Manhattan en el corazón

06.05.2017 21:54
Las dos Españas se enfrentan ahora dentro de una sola, o sea Ferraz. Descamisados y biutiful han iniciado su guerracivilismo, han roto las hostilidades. Alfonso Guerra es el capitán popular de los descamisados y Carlos Solchaga (cuya ascensión pronostiqué hace meses por una televisión), el nuevo líder de la «beautiful people», que las marujonas le dicen biuuful a la gente guapa. Don Alfonso Guerra, desde siempre, ha llevado el partido, ha ido de un lado para otro con los cienañosdehonradez en un maletín, como Franco llevaba el brazo de Santa Teresa. 
Guerra ha sido y es el capitán natural de esos descamisados que aparecen ya en los cuadros de Goya, fusilados por gente extranjera o extranjerizante, como Boyer, Solchaga y don Mariano Rubio. Guerra quería hacer un socialismo de Cuatro Caminos, «ciudad sagrada del marxismo», como definiera el barrio don Agustín de Foxá. Boyer quería hacer una socialdemocracia de Loewe.
La primera guerra de guerrillas la perdió el señor Preysler, y con ella el supercargo, hasta que arrojó el carnet como Guzmán el Bueno él cuchillo y Moscardó el consentimiento para la muerte de su hijo, o sea la frase/daga «el Alcázar no se rinde», que anticipaba ya la retórica numantina de Cifesa, una especie de general con las bragas de hierro de Aurora Bautista (lo que no quita heroismo ni respeto al caso/Moscardó, como no le quita distinción y touche al caso/Boyer). La filosofía monetarista de Boyer la han estudiado Solchaga y su escuela como superación de Friedman y Stuart Mill y, lo que es peor, la han aplicado a la economía y a la vida. Mientras Guerra vive en un chalet de Las Rozas, como un particular, Boyer se ha fabricado una Moncloa con muchos sanitarios, aprovechando que su señora los anuncia y les hacen un precio. No valoro yo un estilo de vida más que otro.
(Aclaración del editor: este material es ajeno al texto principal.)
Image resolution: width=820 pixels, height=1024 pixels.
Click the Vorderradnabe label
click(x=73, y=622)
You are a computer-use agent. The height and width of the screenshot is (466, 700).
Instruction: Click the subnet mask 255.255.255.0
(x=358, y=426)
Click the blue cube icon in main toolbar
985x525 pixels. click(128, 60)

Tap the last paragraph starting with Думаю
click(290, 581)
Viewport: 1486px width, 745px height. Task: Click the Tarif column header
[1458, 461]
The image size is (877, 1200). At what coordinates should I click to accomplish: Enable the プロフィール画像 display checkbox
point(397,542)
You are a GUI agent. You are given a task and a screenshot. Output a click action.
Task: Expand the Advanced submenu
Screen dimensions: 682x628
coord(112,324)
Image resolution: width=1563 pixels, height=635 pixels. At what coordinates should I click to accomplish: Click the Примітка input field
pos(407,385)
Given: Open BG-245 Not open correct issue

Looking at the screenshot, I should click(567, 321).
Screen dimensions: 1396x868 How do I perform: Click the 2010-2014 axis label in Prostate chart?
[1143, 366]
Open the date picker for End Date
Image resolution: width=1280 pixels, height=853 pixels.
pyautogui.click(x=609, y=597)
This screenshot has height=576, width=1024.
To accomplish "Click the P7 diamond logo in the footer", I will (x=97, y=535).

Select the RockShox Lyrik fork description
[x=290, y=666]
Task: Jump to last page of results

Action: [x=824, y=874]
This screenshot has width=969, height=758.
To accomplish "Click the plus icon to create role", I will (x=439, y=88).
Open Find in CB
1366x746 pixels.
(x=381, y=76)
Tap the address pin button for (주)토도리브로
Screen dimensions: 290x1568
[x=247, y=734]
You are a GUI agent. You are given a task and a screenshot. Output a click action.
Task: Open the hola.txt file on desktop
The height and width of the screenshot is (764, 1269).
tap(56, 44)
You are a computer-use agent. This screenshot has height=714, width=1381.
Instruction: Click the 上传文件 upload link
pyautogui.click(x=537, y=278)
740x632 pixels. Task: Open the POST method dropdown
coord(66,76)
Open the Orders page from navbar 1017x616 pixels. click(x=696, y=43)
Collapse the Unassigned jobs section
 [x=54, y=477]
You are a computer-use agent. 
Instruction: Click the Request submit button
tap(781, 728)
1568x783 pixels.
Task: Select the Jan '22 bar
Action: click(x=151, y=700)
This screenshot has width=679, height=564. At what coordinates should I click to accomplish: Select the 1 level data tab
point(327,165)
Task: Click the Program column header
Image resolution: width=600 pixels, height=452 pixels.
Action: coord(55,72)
Salazar, el tirano lisboeta sebastianista (ver salazarismo de Pessoa en Raúl Morodo, siempre lo digo), no bebía más que agua. Franco era incluso abstemio del agua. 
Y son dos tiranosaurios, como diría el cervantizado Roa Bastos. Salvador Allende decía la oligarquía chileno/yanqui que gastaba mucho en whisky y en comida para sus perros, en vista de lo cual le asesinaron al amanecer y en pijama, para evitar tanto desperdicio de alimento, como diría Manuel Hidalgo. Pese a tener un hermano parado que confiesa haber trabajado mucho mientras cobraba el paro (y eso ya sería razón para embaularle), Alfonso Guerra sigue dándole al partido su pátina pauloeclesial, su estofado ético, honrado, socialista, mayormente en los mítines. Pese a mirar todos los días Azca, desde la ventana de su despacho, para sentirse soñadoramente en Manhattan (Azca lo tiene enfrente, Manhattan en el corazón), Solchaga ha conseguido superar el asquito que le daban los sindicatas y, sobre todo, ha vendido bienestar a domicilio y casi todo el mundo le ha comprado la lavadora. Quiere decirse que el socialismo de Guerra consiste en vender pobreza y el de Solchaga en repartir chalets adosados al culo. Son dos demagogias contrapuestas e idénticas. 
La demagogia del trabajo y la del dinero. Guerra lee a Machado y Solchaga a Stuart Mill. Uno quiere hacer socialismo de partido y el otro quiere socialismo de golf/Estepona. Pero todos son muy socialistas. Descamisados y gente guapa. Sólo que Guerra está lastrado de guerrismo y Solchaga está lastrado de inflaccionismo. A los descamisados oficiales les ha pasado por la izquierda Nicolás Redondo y la gente guapa está viviendo/muriendo sus últimos días de Pompeya (opas, divorcios, desbragues, abascales, dinero negro, coca, chávarris, espartacos) por causa de la Prensa vaginal, financial y amarillísima, tal que nosotros. Entre ambas demagogias, la de oro falso alemán y la de mierda, entre ambos socialismos, el capitalista y el mahleriano, ¿dónde nos hemos olvidado el socialismo tal cual?